|1:46 PM EDT||
Mike Honda, D-CA 15th
Mr. HONDA. Madam Chair, I have a written prepared statement I will include for the Record. It talks about California and the need for investments, and I don't think anybody is going to argue with the need for this country to invest in its country or its infrastructure. We have had that argument.
I'm trying to figure out a way how to make my comments without making anybody wrong. The chairman is faced with a difficult task of trying to balance a budget. He faces that challenge with limited funds. It is a terrible job. But I think we ought to look at the process and be thoughtful and explain to the people out there who are watching us, the young people here who are watching us, that we can be smart. We can be compassionate, and we can do that without allowing ourselves to be fighting among
ourselves and trying to make decisions between jobs, the economy, infrastructure, and taking care of those who need to get back on their feet. I have no arguments with that.
My mother used to say when unexpected guests came to our house during dinnertime, you don't turn them away, you just add more water to the soup, and then you enjoy each other's company.
Congress is a living organism responsible for its past, its present, and its future.
In the past, according to the GAO, we spent about $150 billion just on Katrina. In Afghanistan, we spend $325 million a day. And in Iraq, we spend about $100 million a day. That's almost a $1 billion a day. We are talking almost a billion dollars in light rail. We can be both right and smart and compassionate if we do the right thing.
In our budgeting process, we should have a fund for unforeseen circumstances.
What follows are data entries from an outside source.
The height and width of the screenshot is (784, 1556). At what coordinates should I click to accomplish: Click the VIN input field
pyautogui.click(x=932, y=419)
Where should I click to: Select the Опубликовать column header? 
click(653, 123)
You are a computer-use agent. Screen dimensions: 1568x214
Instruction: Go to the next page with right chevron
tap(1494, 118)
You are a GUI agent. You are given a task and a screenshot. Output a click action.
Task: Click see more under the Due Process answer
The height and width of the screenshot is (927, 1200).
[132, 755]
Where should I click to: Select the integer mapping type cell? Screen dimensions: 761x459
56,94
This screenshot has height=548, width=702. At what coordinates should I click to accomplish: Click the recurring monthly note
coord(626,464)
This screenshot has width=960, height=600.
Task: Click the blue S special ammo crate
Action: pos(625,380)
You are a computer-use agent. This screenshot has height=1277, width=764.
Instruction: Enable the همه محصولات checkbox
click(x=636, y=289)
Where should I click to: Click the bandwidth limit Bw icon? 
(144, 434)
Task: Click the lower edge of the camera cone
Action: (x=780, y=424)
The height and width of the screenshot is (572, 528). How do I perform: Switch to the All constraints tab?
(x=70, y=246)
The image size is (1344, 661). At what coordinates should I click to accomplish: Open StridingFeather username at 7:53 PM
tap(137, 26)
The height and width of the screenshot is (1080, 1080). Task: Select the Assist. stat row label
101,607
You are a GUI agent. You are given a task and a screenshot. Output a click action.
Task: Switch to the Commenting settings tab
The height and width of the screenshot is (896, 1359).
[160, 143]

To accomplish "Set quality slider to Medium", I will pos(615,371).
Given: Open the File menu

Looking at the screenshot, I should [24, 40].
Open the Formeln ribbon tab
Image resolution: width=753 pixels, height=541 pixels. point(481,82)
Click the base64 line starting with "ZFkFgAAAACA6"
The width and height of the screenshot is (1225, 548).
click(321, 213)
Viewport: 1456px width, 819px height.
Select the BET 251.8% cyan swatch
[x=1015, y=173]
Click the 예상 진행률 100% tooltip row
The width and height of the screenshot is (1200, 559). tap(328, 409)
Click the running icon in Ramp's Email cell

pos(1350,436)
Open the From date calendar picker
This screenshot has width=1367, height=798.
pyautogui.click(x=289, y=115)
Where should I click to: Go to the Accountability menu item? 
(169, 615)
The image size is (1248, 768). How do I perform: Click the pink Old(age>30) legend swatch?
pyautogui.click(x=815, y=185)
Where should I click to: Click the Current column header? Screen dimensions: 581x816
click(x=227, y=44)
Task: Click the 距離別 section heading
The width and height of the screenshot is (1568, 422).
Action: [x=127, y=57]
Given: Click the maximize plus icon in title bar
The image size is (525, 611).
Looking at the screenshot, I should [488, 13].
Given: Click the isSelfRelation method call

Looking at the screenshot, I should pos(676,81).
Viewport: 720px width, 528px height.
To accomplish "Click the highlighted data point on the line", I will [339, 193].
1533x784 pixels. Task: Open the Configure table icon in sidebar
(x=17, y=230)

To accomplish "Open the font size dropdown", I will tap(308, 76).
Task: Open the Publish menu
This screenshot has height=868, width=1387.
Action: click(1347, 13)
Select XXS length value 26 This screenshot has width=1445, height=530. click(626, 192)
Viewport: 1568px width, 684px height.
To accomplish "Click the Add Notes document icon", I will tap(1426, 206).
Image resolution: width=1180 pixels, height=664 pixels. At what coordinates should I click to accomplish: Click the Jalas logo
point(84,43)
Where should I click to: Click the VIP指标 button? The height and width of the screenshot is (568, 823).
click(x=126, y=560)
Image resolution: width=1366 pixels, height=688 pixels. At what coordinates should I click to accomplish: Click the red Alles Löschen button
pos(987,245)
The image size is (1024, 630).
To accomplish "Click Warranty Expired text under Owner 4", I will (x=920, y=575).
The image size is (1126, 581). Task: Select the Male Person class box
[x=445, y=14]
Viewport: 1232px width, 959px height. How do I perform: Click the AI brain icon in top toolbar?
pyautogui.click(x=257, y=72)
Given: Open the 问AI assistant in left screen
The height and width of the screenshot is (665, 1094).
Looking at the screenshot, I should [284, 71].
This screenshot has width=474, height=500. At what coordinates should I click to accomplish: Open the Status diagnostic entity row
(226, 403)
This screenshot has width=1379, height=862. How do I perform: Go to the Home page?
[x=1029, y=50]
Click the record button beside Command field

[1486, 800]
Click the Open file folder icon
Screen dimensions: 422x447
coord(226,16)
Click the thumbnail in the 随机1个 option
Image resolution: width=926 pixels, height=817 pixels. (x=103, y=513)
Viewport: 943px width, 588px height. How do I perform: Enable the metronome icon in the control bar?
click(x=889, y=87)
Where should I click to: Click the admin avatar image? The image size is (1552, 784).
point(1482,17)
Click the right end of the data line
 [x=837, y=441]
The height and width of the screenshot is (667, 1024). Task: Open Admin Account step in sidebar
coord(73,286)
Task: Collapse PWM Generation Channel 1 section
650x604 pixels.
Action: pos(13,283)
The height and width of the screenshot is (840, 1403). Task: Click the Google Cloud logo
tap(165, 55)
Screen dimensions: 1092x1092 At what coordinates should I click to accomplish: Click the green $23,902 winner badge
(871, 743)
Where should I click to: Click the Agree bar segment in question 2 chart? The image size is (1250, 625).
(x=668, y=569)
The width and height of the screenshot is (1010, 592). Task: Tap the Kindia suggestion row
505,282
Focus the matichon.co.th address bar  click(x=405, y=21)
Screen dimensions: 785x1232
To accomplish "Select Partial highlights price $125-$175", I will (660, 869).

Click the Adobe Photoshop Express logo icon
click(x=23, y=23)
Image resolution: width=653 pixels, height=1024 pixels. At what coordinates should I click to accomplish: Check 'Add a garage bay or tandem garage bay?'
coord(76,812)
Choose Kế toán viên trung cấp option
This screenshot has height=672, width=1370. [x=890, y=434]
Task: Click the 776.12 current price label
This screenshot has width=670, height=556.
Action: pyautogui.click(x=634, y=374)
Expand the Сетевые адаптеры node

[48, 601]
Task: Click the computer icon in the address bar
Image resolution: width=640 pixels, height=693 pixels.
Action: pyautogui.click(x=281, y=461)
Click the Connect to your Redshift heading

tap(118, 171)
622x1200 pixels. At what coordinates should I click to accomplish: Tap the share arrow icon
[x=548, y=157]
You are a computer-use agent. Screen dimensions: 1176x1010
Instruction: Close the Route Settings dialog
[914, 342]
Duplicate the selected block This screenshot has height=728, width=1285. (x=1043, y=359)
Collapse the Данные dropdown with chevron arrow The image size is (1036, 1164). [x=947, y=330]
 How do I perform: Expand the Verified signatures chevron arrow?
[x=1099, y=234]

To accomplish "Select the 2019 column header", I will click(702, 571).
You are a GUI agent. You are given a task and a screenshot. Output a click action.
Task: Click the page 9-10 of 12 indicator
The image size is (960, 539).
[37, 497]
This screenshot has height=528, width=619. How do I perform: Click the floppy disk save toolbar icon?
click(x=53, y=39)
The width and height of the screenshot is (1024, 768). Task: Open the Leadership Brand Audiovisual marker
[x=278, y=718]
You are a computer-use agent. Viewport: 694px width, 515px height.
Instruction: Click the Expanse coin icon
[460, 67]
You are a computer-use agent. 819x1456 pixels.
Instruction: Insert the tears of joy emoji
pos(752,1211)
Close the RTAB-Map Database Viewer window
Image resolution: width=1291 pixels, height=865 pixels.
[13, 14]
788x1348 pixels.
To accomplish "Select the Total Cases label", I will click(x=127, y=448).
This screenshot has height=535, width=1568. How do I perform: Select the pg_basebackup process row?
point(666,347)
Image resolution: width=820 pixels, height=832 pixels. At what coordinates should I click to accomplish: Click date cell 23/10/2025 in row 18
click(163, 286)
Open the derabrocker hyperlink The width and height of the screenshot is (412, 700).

We should learn from Katrina. We are looking at about $4 billion in terms of the Army Corps of Engineers. I think our leaderships need to get together and just say ``we can do this'' without fighting among each other, without making each other wrong, because that's wrong. In the eyes of the public, they want us to do the job that needs to get done and have our leadership do that.
So my plea is that we can be fiscally responsible and we can be compassionate, and we do that with good planning and good budgeting processes, including having contingency funds that should have been there. And so we have an opportunity right now to show the public that we can do all of these things and still come out winners for those who need the help, and those who need jobs, and still take care of the Nation's infrastructure needs. That's what America is all about. It's a can-do spirit without
having to fight within our own families.